レイは、騎士団所属時に記録していたノートをめくり、ハーストとの記録を探る。
この情報も、団内にいたころの彼との会話の記録だ。

ただ、日記っぽく、その日その日で記録していることが多いため、情報が点在している。
寮が量だけに、整理する気が起きないのが現状。
ただ、繰り返し読み返すうちに、どのノートの何ページ目かなど、ある程度覚えてきてはいる。が、完璧ではない。
故に、どうしても時間がかかる。

(山の中……あいつは山派か。場所までは……書いてない、か……)

日記っぽく、文章で書いてあったり、簡潔に箇条書きにしてあったりする。
別段区別している訳ではなく、書いた状況によりけりだ。
ハーストの情報は、箇条書きだった。

今となっては膨大なそれになったが、身体に染み付いた習慣の一つだ。

『世界の行く先』を知る前の時代に、王都にいた頃も数名に勧めたこともある。
実践している人間はいるだろうか。王家の一族くらいは、継続していてほしいものだ。

さて、問題なのは、ハーストの別荘がどこにあるか、だが。

(まぁ、いい……だいぶ絞れる)

箇条書きのケースだが、それでもないよりは幾分マシだ。
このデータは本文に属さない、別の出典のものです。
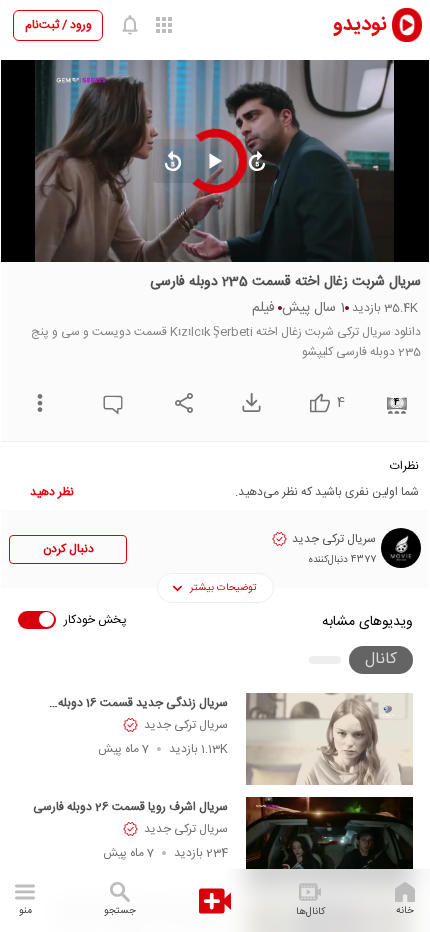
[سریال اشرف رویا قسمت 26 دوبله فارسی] (329, 843)
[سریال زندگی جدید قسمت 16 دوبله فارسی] (329, 739)
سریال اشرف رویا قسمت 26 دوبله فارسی (130, 807)
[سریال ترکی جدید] (401, 548)
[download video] (246, 402)
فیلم (263, 308)
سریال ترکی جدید (186, 725)
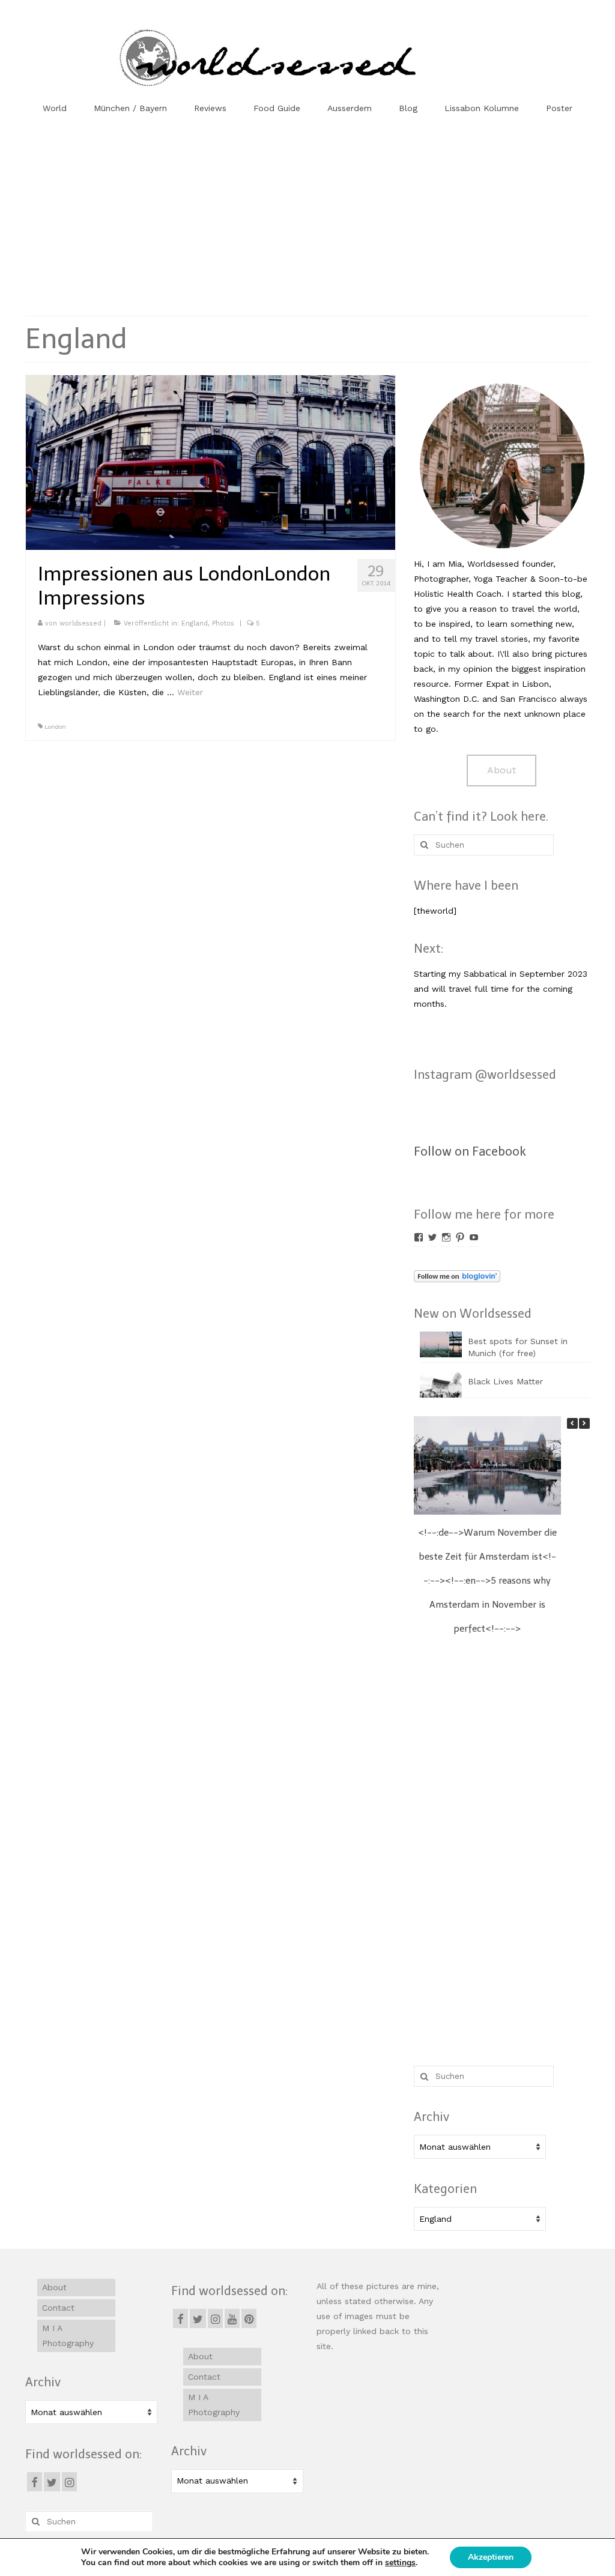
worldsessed (80, 623)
レイは、地図に指を走らせる。

山に面していない町は排除。
山はあるが、隠れるに適さないリゾート地も排除。

それでも膨大な地域が該当するが、併用した箇条書きのメモから、おおよその位置を特定する。
いくつか候補が上がるが、最後は『勘』だ。

「王手だ。グランズ」

レイはヒューズたちを呼び出し、指示を飛ばす。

「……グランズは十中八九ここにいる。行ってこい。待ち伏せてれば、いつか向こうから来てくれる」
「もう終わってたら?」

フリアは腕を組む。
当然の疑問だ。が、十中八九大丈夫。

「現場を見て判断しろ。次の手はある」
「……了解だ」

例の五人は、レイに背を向け、指示された場所へ飛ぶ。
彼は、過去の記録から、ハーストの別荘を探し出したのだった。